City Paper is not for tourists
Every Tuesday and Thursday Friday, we run down what’s going on in local Internet discussion groups.
Brookland Brookland resident Courtney knows that it’s hard to find a cat-sitter—and it’s even harder to find a cat-sitter who is willing and able to wield little teeny-tiny insulin needles and inject them into a squirming kitty twice a day. “We are going away soon and though we have someone coming to stay with our cats, we need someone who knows how to give a shot two times a day to our diabetic cat—every 12 hours to be exact.” Courtney writes. “I was wondering if anyone out there is a vet or vet tech and would be up to doing shots, as shots freak out the person staying with them…Thanks!!”
shepherdpark So much for diggin’ the scene with a gangster lean. It seems one man’s leisurely cruise through Shepherd Park is apparently another man’s menacing case of the neighborhood. Aja posts “Burgundy Cadillac with Tinted Windows is prowling the neighborhood.311 contacted.”
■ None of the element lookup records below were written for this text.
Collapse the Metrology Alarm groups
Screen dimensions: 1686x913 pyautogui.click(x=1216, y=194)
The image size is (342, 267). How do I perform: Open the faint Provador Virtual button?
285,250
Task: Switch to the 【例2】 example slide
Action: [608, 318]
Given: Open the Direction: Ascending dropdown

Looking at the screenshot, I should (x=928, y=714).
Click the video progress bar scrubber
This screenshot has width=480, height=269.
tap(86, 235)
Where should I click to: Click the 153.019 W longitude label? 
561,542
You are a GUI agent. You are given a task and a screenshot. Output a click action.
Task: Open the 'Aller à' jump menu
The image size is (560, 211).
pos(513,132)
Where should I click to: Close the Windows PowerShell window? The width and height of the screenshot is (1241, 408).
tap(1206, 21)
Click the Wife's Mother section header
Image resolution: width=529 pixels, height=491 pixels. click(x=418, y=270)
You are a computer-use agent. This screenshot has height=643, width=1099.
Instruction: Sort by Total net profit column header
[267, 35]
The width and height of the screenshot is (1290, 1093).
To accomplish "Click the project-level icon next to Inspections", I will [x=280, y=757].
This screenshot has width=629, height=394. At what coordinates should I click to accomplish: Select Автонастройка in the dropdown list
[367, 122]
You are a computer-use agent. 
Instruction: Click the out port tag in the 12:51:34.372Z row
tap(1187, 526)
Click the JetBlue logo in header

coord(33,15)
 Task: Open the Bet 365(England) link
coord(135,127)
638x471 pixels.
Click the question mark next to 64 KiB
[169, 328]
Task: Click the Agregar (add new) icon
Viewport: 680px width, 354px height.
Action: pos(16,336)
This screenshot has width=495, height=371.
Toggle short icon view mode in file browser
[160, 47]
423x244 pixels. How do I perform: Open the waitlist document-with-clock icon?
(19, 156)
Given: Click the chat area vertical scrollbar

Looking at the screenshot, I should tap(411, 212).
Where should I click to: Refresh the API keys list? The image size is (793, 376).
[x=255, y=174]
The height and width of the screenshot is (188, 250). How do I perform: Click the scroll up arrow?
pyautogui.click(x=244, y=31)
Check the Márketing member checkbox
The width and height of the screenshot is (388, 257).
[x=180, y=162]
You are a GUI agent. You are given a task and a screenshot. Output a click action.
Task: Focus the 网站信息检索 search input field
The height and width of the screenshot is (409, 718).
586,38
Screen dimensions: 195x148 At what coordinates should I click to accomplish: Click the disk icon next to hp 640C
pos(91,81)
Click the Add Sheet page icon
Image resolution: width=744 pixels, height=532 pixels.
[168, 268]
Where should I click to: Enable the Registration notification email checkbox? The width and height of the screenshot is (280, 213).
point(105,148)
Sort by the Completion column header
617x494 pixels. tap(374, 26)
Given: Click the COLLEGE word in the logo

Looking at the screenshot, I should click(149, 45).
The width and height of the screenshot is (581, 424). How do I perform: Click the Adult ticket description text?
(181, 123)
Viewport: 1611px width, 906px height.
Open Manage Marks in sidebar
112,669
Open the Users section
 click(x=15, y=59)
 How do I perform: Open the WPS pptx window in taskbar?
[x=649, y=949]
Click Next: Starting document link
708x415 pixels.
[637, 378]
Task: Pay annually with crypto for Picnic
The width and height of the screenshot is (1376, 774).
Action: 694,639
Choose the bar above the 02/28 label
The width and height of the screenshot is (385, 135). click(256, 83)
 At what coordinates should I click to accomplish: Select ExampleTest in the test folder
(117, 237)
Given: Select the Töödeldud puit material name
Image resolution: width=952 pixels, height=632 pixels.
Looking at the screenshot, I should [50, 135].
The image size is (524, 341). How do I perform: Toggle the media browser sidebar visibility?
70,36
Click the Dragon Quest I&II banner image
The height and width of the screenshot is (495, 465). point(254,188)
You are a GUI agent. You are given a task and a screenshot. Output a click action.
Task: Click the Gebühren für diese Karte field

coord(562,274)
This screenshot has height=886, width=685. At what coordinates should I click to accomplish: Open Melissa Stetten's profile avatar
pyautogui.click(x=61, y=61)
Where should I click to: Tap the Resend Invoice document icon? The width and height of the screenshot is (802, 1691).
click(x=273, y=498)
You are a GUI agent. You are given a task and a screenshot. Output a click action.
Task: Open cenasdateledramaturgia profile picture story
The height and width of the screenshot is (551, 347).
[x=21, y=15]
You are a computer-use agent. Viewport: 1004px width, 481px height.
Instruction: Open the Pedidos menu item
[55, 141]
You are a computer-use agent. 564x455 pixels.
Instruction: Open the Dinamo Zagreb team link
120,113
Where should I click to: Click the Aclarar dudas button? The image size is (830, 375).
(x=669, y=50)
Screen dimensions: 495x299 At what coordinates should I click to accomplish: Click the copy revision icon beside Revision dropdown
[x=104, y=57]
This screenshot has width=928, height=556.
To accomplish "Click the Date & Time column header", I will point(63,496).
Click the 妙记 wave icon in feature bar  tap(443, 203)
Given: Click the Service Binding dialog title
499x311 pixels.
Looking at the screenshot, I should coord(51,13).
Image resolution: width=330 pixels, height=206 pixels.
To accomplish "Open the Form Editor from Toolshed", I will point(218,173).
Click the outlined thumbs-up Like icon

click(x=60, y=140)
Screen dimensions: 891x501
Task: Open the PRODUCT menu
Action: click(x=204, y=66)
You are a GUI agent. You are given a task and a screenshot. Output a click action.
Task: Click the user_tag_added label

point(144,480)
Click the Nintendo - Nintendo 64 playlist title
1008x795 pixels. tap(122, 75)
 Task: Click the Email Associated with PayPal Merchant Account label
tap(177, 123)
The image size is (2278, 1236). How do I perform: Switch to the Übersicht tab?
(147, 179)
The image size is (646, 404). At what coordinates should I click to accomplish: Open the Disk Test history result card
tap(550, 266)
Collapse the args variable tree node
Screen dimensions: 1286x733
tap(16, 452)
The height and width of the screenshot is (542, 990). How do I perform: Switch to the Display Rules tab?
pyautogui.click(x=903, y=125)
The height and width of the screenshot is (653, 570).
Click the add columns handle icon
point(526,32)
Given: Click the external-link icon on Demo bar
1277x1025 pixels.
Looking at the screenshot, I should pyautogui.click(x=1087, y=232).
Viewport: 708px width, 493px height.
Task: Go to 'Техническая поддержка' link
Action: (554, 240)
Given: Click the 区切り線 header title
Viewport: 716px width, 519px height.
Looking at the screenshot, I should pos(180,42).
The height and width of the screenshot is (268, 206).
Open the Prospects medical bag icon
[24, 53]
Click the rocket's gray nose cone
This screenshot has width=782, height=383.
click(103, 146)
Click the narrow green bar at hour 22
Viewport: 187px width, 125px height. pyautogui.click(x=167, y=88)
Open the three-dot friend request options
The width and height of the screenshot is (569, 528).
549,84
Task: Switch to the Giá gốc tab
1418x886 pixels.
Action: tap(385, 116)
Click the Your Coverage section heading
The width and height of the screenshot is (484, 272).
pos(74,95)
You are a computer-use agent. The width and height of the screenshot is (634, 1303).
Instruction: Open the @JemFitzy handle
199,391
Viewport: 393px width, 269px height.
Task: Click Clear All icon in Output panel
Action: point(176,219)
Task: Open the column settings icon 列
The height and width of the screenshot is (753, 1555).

TakomaDC In the annals of Takoma diversity: For a personal project, neighbor Judy enlists the help of some of Takoma Park’s finest amateur translators. “Any linguistics in the neighborhood?” she asks. “[I]’m looking for the translation of: * gift * clarity * freedom in as many languages as possible, including sanskrit, but not french and spanish.” Rich tells Judy to look online, as he did, to find out that “freedom” in Sanskrit is svatantra. Yet Seth cautions against using the Web for accurate translations. “In Hebrew, freedom = he-rut ????, gift = ma-ta-na ????, clarity = be-hee-rut ?????? You have to be careful with dictionaries and machine translation. You might get word senses and cases or declensions other than what you want.” Pamela steps up with Swahili: “gift is zawadi; clarity is ubayana (my dictionary says clarification); freedom is uhuru.” Steve chimes in with the Italian translations, another Steve offers up German and Latin, Simone provides Portuguese translation, and Rich comes through, again, with Arabic, Catalan, Czech, Russian, and Yiddish.